**Work instruction:**
With pictures left out, output word for word the lines from the one containing "Where should I click to: Enable" through the end of the material below.

<<<<

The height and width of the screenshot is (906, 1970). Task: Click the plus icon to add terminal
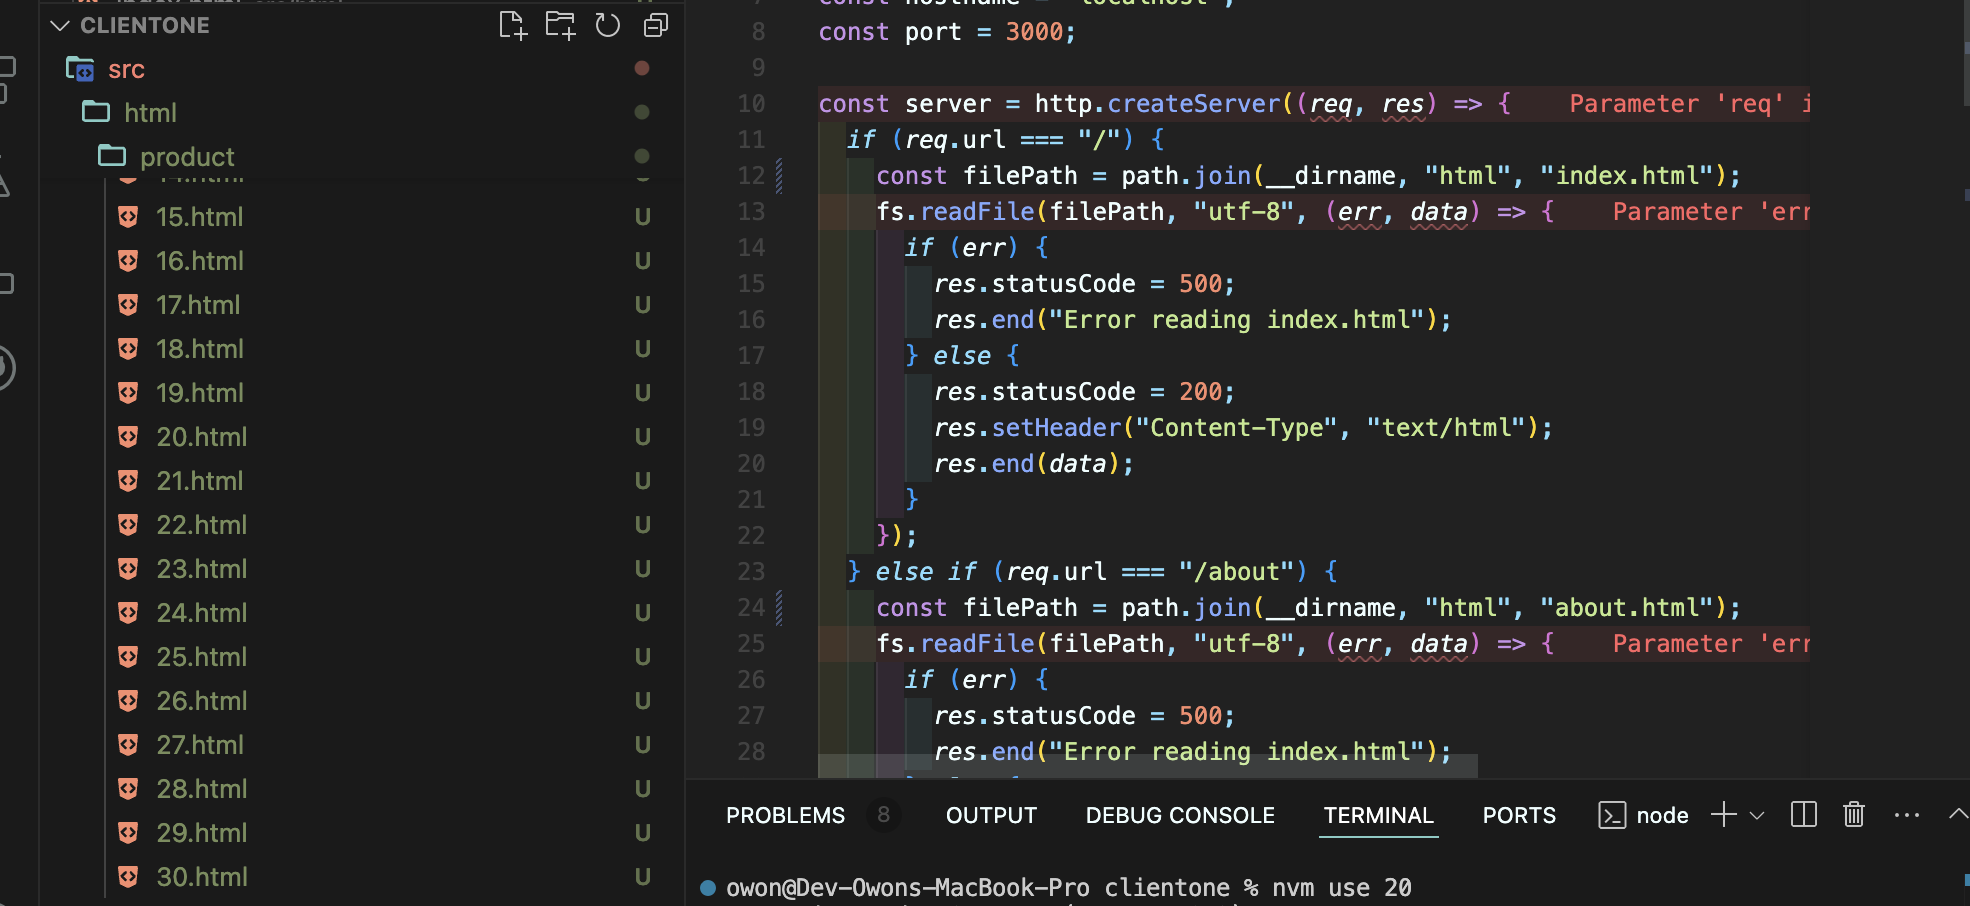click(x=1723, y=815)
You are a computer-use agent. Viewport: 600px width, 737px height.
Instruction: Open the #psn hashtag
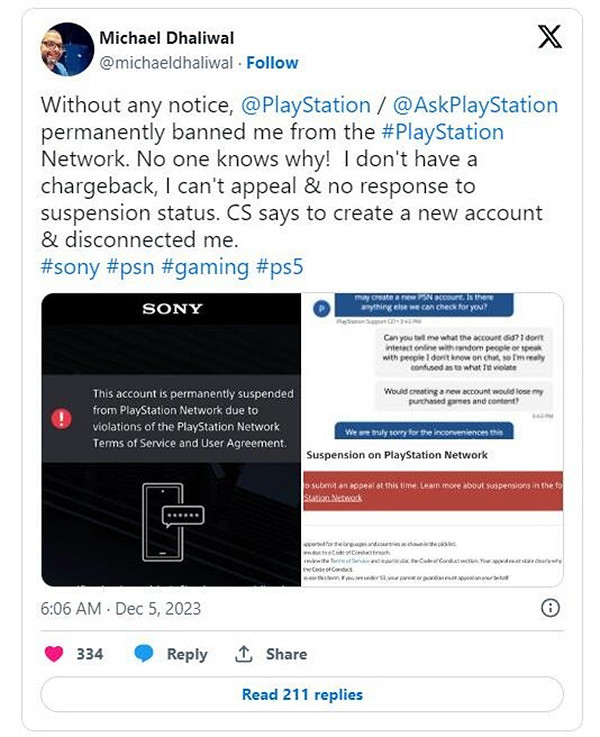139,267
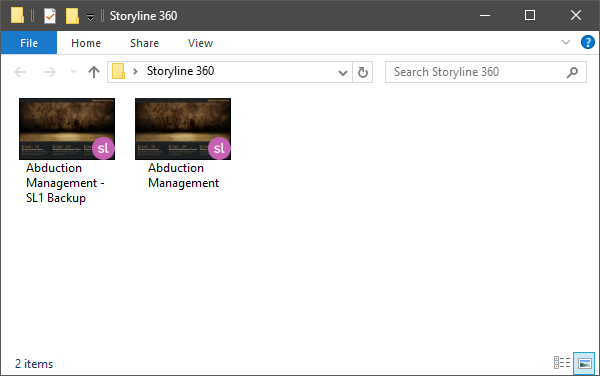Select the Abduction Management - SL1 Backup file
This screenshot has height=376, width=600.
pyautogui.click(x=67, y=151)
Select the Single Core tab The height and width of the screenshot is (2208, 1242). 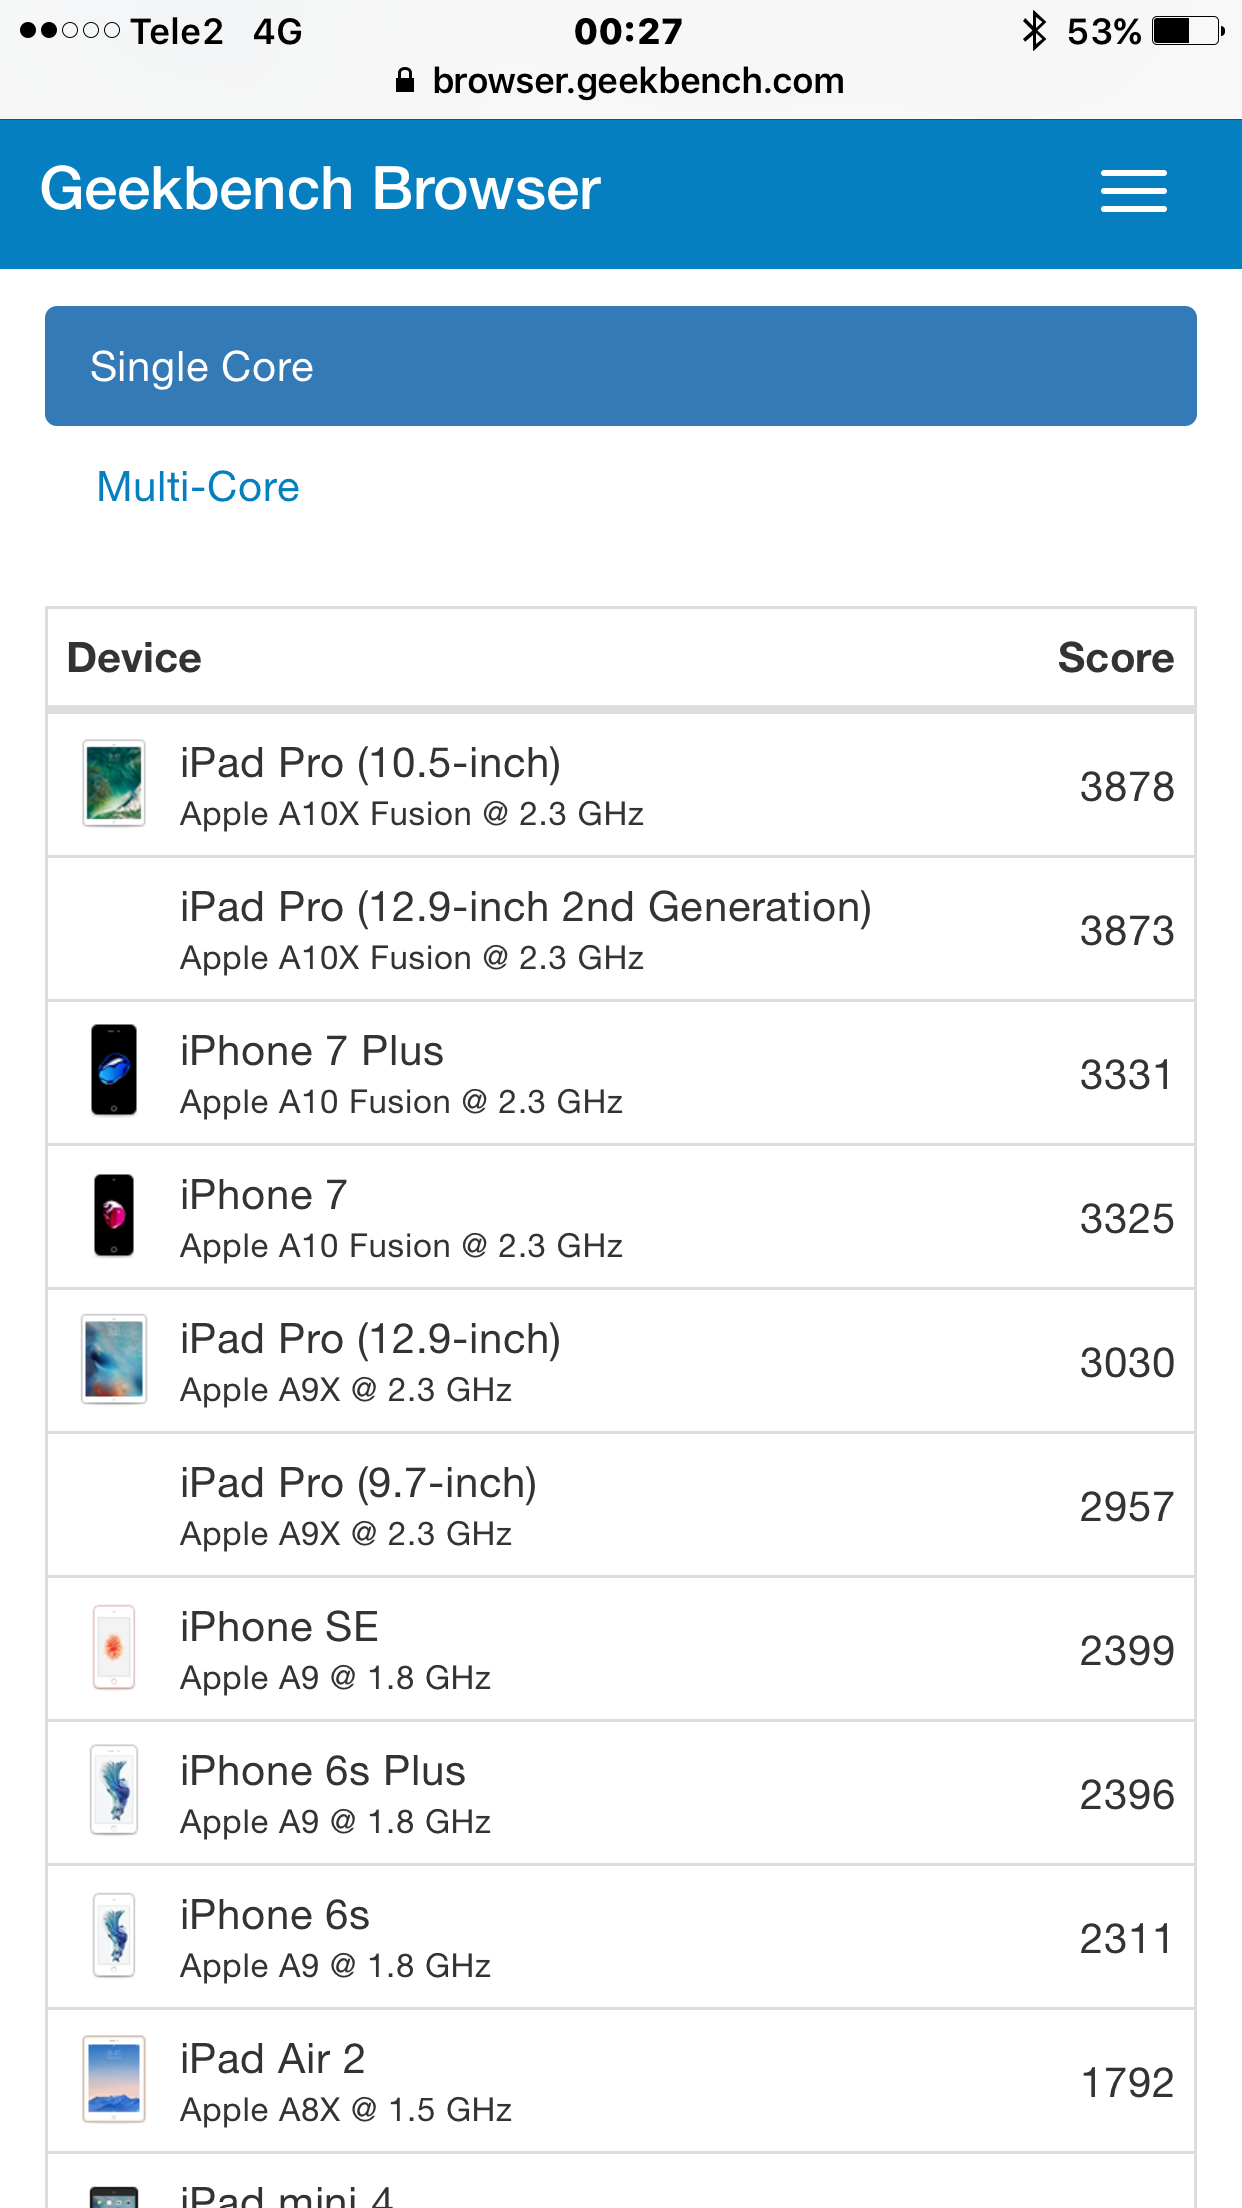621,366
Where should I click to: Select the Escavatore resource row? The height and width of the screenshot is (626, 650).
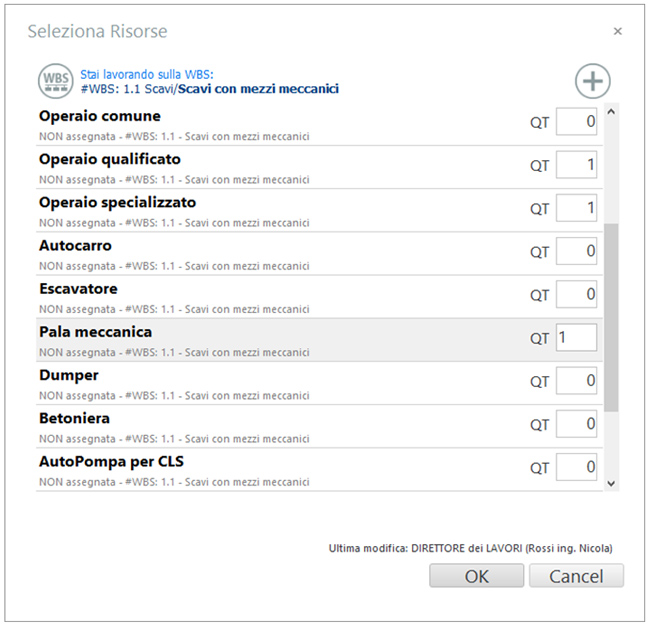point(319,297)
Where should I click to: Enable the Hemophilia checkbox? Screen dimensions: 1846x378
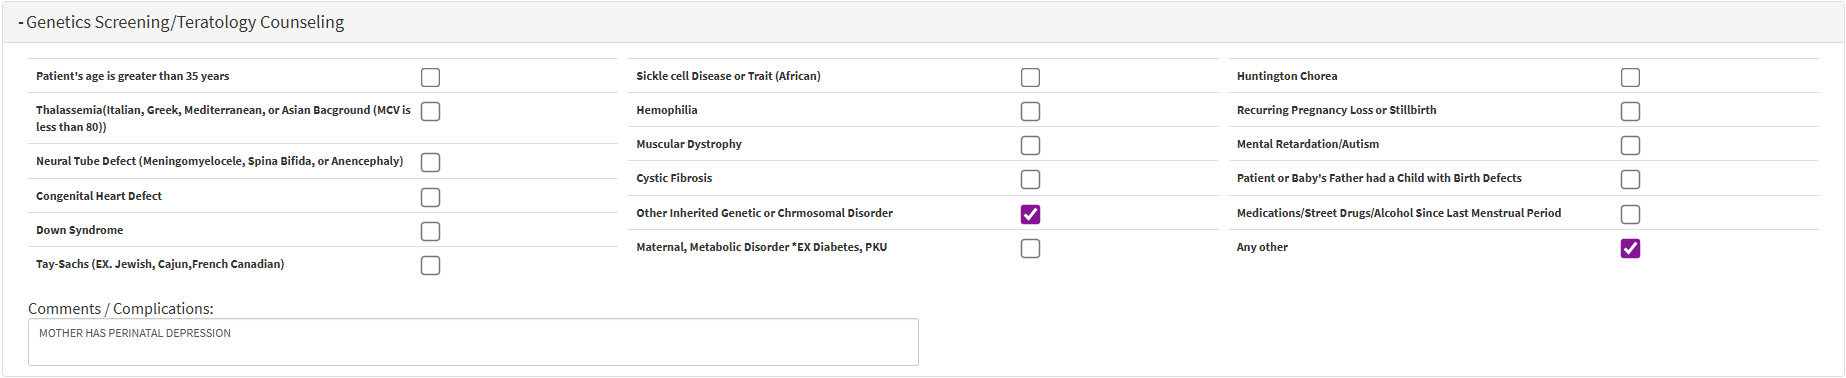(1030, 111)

>>>>

**Your response:**
Where should I click to: Enable the Hemophilia checkbox? Screen dimensions: 1846x378
(1030, 111)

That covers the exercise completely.